Sobhita Dhulipala investigating a scene with a flashlight

However, the film’s ambition is frequently undercut by a narrative architecture that feels too fragile to support its heavy themes. While the atmosphere is thick with dread, the procedural mechanics are surprisingly rote. The "cat-and-mouse" game with the antagonist relies on conveniences that strain credulity, and the supporting characters—including a largely decorative fiancé—often feel like cardboard cutouts rather than living inhabitants of this dark world. The script hesitates to fully plunge into the psychological abyss it teases, often retreating into safety just when it threatens to become truly disturbing.

Ultimately, *Cheekatilo* stands as a moody, if imperfect, meditation on the cost of truth.
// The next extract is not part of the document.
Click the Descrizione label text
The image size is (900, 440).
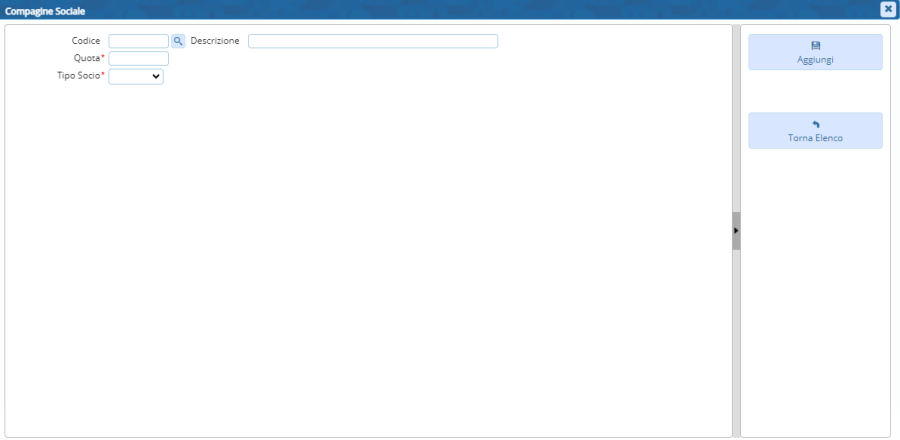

It is a film that understands the texture of fear better than the mechanics of suspense. While it may not deliver the visceral shocks of a traditional blockbuster, it succeeds in creating a somber space where the silenced are given a voice, however trembling that voice may be. In an era of loud cinema, Koppisetty offers a reminder that sometimes, the most terrifying things are those we can only hear in the dark.